小さな夏の恋物語─初恋は、夢の中のあなた─ - 3/8

第二章

 翌日。未来はやや暗い表情をしながら通学路を歩いていた。
 いつもと変わらぬ道。周りの生徒たちは友人と楽しげに話をしたり、ひとりで歩いている子も未来のような顔はしていない。
 つい昨日まではこの中に馴染むような雰囲気で登校できていたのにな……。と、蒼人のためとはいえ変わってしまった事実に重い息を吐き出すと曲がり角から出てきた蒼人の姿を見つけ、未来はパッと晴れた表情をすると駆け寄った。
「おはよっ! 蒼人!」
「おはよう未来。朝から元気だね」
 そう言いながら蒼人はくあっ、とあくびをひとつ。
「また夜更かし?」
「あはは……。最近寝付きが悪くてさ。……はぁ」
 原因は明白。織部と不破。蒼人はあの子への封筒を織部から取り戻すために彼らに従っていた。彼らの命令でしたくもない喧嘩をしたりして怪我をすることも増えた。
 けれどそれももう終わり。
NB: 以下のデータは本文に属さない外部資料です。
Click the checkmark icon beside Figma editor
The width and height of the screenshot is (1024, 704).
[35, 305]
未来が不破の恋人になるという契約を受け入れたときに封筒は返してもらったし、織部との契約も破棄された。さらに付け加えて織部に未来の大切な人たちに近づかないようにと不破に約束させた。
 未来の方から条件を出せる状況ではなかったが不破と織部両名ではなく、織部のみに絞ったおかげかは不明ながらも不破は未来の条件を受け入れた。
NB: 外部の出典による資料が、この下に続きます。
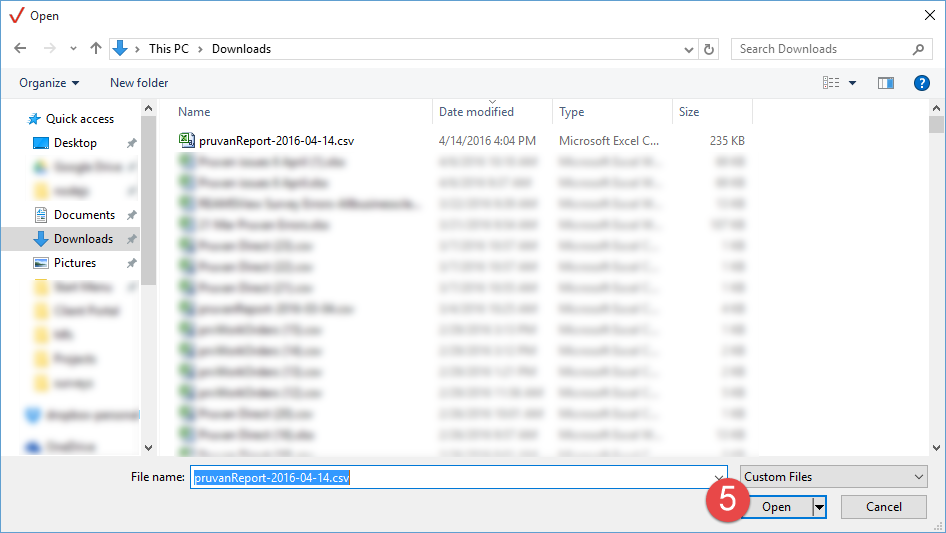Select Desktop in Quick access
This screenshot has height=533, width=946.
click(75, 143)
 不破本人は直接なにかする、とは考えにくいのであの内容でも大丈夫だと信じたい。
「蒼人……。っ、そうだ!」
 忘れるところだった。蒼人に封筒を返さなければと未来は立ち止まると、蒼人の歩みも止まる。鞄を肩に掛けたまま中身を漁る未来にどうしたの? と蒼人が言いかけたそのとき。差し出された一枚の紙に言葉を失う。
「どうして、それを……」
「それは──」
「俺の女になるという契約を、田尻未来が結んだからだ」
「不破君!?」
「不破っ……! お前、なにを言ってるんだ……!?」
 未来の代わりに答えたのは低い声だった。その持ち主は未来の斜め後ろ姿に立ち、蒼人に冷たい視線を向ける。
 不破の言葉に賑やかだった周囲が一気に静かになる。誰もが足を動かせないでいた。不良で有名な不破が、真面目で明るい未来を彼女にしたというのだから。
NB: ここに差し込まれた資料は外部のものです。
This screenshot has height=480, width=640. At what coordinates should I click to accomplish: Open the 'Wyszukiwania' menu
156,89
 集中する好奇と嫉妬、怒りが混ざる視線に居心地の悪さを感じ、俯く未来を見て彼女も自分と同じ目に遭っているのだと理解した蒼人は不破の胸ぐらを掴もうと踏み出すが、それに気づいた未来が彼を庇うように前に出て蒼人を止めた。
「やめて蒼人! ……不破君の言ったことは本当。卒業するまで彼の恋人になる契約をしたから、あなたと織部君の契約を破棄させて、私の大事な人たちに彼が近づかないように約束した上でこれを返してくれたの。だから、お願い。やめて……!」
「そんな、未来……! どうして……!」
「もう、傷つく蒼人を見たくなかったから。蒼人は悪くないのに変な噂を流されて、なにも知らない人たちに冷たい視線を向けられて……。最近だと怪我も増えたし。必死になって耐えていた蒼人よりも、見ている私が……耐えられなかった。……ごめんなさい」
 懺悔するように告白する未来を最後に不破は「終わったか?」と未来の手首を掴むことで蒼人から離す。
「来い。田尻未来」
「分かった。蒼人、今度は盗られないように気をつけてね。それじゃあまた教室で……」
「未来…………」
 不破の後ろを歩く未来の背中は蒼人の目にはとてもか細く見えた。どんどん遠ざかっていくふたり。周囲の人間たちの時も動き出したなかで唯一蒼人だけがその場に立ち尽くしていた。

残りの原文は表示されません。